Keynotes
Dr Michalinos Zembylas
Michalinos Zembylas is Professor of Educational Theory and Curriculum Studies at the Open University of Cyprus and an Honorary Professor at the Nelson Mandela University in the Chair for Critical Studies in Higher Education Transformation.
He has written extensively on emotion and affect in relation to social justice pedagogies, intercultural and peace education, human rights education and citizenship education. His recent books include: Psychologized Language in Education: Denaturalizing a Regime of Truth (with Z. Bekerman), and Socially Just Pedagogies in Higher Education (co-edited with V. Bozalek, R. Braidotti, and T. Shefer).
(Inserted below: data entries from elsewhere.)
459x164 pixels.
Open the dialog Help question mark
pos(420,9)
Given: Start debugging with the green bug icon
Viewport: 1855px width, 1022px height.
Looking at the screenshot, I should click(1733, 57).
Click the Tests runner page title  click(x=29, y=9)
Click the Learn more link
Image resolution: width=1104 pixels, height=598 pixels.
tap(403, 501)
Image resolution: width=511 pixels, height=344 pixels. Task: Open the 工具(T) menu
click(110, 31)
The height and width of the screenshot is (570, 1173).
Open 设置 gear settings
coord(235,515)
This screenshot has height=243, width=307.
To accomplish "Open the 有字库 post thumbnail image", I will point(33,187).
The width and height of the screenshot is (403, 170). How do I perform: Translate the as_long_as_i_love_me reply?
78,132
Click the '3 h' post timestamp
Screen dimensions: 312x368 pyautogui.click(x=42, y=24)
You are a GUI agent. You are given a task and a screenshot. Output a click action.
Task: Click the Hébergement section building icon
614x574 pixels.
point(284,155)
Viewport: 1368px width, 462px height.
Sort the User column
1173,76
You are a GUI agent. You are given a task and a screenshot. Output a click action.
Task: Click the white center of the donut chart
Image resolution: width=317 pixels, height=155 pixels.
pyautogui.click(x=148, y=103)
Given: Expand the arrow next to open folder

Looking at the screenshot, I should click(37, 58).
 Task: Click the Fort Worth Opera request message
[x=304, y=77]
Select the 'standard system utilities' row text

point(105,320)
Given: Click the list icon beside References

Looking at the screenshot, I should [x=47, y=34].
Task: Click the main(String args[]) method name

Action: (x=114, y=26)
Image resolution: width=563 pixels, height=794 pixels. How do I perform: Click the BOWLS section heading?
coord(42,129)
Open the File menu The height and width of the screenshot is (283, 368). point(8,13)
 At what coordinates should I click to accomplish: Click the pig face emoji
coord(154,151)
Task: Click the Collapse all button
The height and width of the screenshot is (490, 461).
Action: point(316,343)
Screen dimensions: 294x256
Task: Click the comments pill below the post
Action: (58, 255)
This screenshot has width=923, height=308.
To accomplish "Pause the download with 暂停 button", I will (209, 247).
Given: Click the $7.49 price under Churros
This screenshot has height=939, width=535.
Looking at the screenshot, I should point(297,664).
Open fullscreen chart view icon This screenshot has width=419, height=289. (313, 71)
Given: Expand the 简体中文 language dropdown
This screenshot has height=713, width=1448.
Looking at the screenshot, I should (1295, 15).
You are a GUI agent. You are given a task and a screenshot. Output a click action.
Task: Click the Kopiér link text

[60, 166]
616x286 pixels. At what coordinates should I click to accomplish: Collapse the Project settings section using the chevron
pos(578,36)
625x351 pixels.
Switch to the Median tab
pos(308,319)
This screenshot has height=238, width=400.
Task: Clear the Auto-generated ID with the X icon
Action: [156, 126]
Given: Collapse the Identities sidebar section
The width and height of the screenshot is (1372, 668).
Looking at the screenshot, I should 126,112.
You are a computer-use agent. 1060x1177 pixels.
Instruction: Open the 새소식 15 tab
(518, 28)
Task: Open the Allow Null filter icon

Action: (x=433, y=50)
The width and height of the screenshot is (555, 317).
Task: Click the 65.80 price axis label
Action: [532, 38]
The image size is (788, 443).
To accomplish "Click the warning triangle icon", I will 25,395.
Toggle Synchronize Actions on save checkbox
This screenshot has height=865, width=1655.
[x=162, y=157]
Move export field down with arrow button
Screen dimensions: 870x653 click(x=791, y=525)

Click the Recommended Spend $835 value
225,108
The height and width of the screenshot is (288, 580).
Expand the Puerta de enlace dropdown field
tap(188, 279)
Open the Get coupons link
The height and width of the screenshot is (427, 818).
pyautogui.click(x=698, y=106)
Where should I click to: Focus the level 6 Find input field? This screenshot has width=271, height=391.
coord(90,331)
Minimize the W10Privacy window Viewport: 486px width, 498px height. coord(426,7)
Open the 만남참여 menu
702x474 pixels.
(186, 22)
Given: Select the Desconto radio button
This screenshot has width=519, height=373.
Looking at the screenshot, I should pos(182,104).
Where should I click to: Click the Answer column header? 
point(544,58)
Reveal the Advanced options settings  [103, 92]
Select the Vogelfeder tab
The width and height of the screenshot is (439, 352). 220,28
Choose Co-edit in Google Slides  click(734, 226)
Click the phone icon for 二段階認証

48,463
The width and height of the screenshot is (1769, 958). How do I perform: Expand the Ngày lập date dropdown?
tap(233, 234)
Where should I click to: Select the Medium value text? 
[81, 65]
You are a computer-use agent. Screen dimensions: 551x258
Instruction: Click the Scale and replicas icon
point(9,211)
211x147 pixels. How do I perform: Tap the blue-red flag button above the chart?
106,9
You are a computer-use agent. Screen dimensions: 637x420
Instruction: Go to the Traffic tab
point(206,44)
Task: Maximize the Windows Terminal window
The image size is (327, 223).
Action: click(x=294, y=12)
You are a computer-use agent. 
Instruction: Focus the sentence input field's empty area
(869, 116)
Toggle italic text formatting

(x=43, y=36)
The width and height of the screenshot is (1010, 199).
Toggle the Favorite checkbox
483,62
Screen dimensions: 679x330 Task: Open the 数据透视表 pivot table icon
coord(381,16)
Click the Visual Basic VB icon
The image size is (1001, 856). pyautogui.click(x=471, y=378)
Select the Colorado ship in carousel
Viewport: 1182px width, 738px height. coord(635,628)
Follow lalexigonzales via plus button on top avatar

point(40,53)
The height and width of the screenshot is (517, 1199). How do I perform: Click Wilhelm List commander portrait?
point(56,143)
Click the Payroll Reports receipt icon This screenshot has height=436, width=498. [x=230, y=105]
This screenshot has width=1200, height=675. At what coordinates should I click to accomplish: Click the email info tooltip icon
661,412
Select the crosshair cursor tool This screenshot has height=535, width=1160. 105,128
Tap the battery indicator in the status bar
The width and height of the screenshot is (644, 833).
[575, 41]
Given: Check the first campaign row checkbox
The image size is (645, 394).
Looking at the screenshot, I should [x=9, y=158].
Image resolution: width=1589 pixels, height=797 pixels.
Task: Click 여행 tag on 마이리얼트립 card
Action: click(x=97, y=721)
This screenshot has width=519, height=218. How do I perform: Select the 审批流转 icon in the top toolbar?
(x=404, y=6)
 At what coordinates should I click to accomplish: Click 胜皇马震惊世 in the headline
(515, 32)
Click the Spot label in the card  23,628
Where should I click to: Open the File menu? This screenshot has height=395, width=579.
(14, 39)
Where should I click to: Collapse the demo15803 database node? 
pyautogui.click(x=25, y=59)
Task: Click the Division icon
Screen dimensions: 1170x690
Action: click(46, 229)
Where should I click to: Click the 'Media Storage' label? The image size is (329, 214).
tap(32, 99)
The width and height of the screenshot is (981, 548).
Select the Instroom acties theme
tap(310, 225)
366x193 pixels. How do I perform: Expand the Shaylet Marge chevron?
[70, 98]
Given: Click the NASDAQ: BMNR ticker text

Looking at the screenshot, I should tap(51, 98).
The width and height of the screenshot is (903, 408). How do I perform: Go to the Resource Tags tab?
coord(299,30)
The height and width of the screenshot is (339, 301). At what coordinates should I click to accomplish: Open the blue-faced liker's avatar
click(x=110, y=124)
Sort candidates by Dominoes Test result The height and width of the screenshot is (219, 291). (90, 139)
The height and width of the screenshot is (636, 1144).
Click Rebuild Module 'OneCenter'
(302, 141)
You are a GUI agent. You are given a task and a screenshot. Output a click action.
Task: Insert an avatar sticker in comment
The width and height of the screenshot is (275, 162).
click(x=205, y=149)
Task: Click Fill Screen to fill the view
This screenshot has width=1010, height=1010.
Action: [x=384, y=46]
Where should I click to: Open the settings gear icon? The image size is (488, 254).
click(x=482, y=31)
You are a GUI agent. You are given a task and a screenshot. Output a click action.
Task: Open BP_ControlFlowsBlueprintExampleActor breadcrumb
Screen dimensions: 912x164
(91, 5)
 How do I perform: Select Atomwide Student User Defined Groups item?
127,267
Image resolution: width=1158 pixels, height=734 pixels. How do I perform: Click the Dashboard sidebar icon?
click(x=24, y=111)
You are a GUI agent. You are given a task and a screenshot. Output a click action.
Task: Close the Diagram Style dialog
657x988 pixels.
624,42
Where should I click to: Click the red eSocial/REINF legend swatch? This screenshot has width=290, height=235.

In 2016, he received the Distinguished Researcher Award in “Social Sciences and Humanities” from the Cyprus Research Promotion Foundation.
Dr Vanessa Andreotti
Vanessa Andreotti is a Brazilian-Canadian scholar and former Dean of the Faculty of Education at the University of Victoria. Her research examines the ontological foundations of modernity and their implications for education, global justice, Indigenous knowledge systems, and planetary crises. She is the author of Hospicing Modernity and Outgrowing Modernity, and a founding member of the Gesturing Towards Decolonial Futures research collective.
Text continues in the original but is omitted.